Abortion

Priests For Life Leader Accused of Financial Mismanagement

The anti-choice leader is being asked to "return home" until accounting can be resolved.

Pavone shown here, preaching against abortion at an anti-choice protest.

The controversial anti-choice activist who leads “Priests for Life” has been ordered to return to his diocese and give up public appearances while leaders try to determine if he has been mishandling the group’s finances.

Via CBS News:

Bishop Patrick Zurek, of Amarillo, Texas, restricted [Father Frank] Pavone’s ministry to within the diocese, where he will be pastor to a women’s religious order and spend time in reflection until the problem is resolved.

In a letter to the nation’s bishops that became public Tuesday, Zurek expressed “deep concerns” about the financial management of Priests for Life and worried about the potential for scandal. He said Pavone’s work has “inflated his ego” and the priest needed to show “appropriate obedience'” by providing information that other bishops had also sought in vain. Priests for Life has an annual budget of about $10 million and has offices in the New York borough of Staten Island.

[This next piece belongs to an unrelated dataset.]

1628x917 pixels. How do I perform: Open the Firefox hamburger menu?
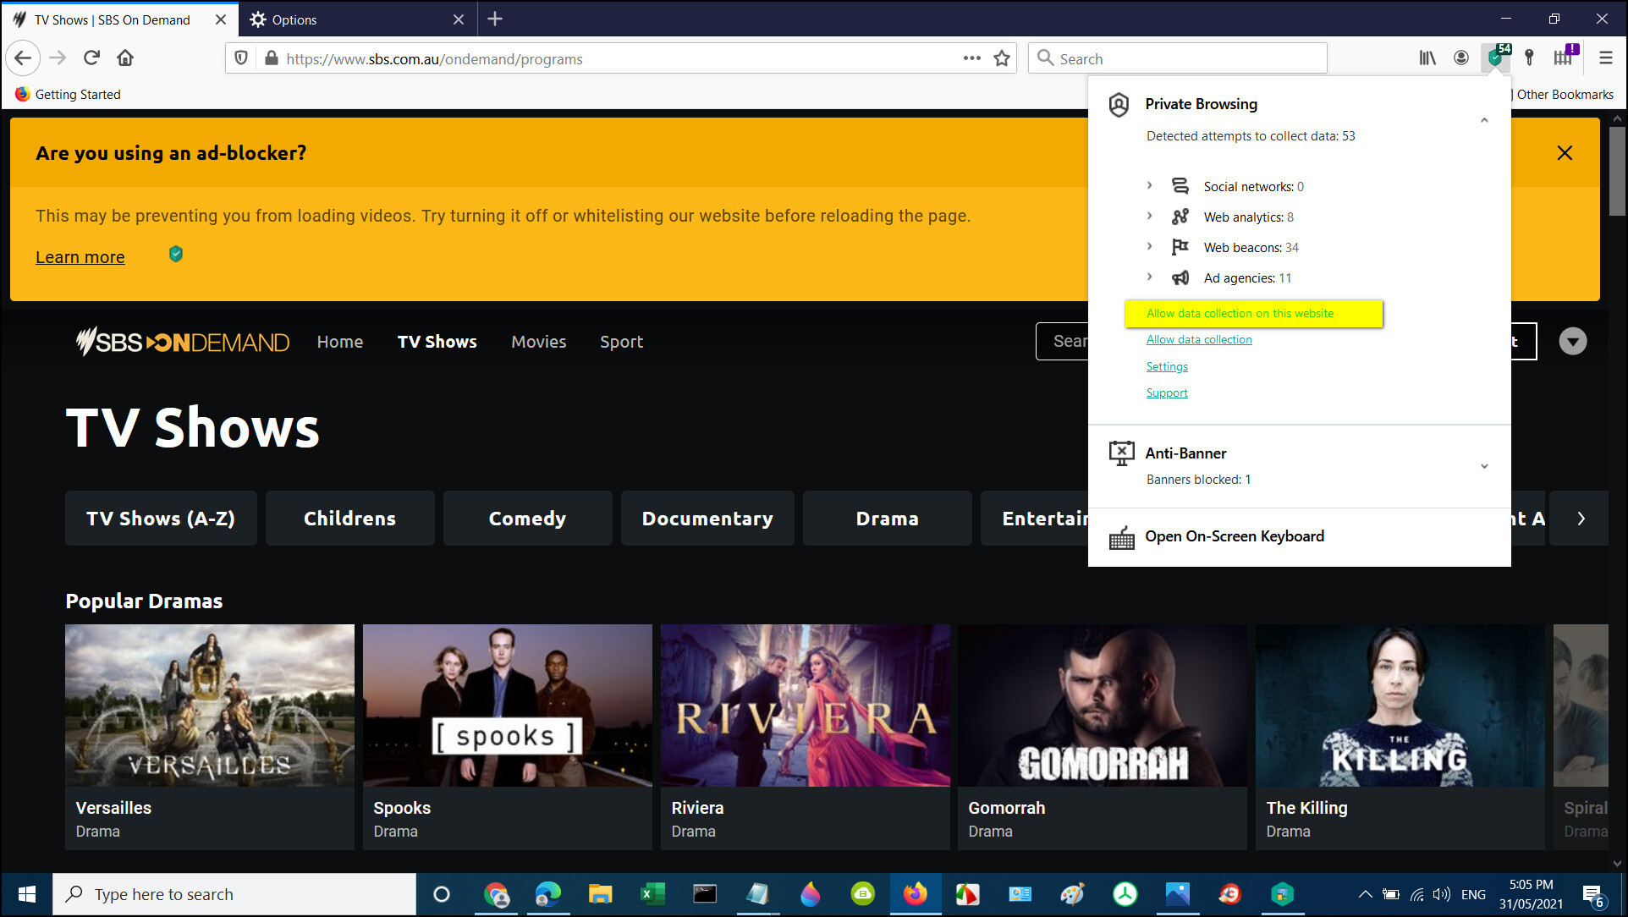[1605, 58]
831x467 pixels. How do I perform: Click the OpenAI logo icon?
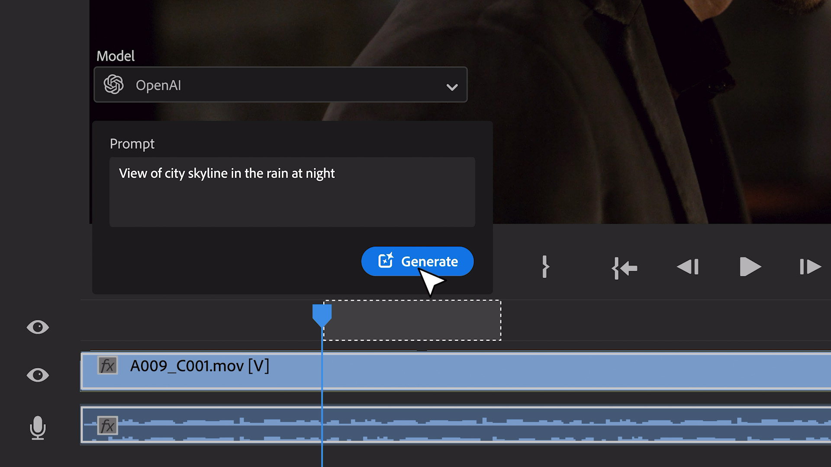click(x=114, y=84)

“The PFL has become a business that is quite lucrative which provides Father Pavone with financial independence from all legitimate ecclesiastical oversight,” Zurek wrote in the letter, dated last Friday. “There have been persistent questions and concerns by clergy and laity regarding the transactions of millions of dollars of donations to the PFL from whom the donors have a rightful expectation that the monies are being used prudently.”

Jon O’Brien of Catholics For Choice responds to the story, saying, “Priests for Life’s ultra-right-wing positions on abortion and other issues have alienated many laypeople and priests alike. Its links to the antichoice movement’s extreme, aggressive fringe, such as Operation Rescue leaders Randall Terry and Reverend Philip ‘Flip’ Benham, have been a constant scandal. Ultimately, Priests for Life appears to never have attracted more then one in five US priests. Perhaps it was inevitable that his financial stewardship would also come into question.”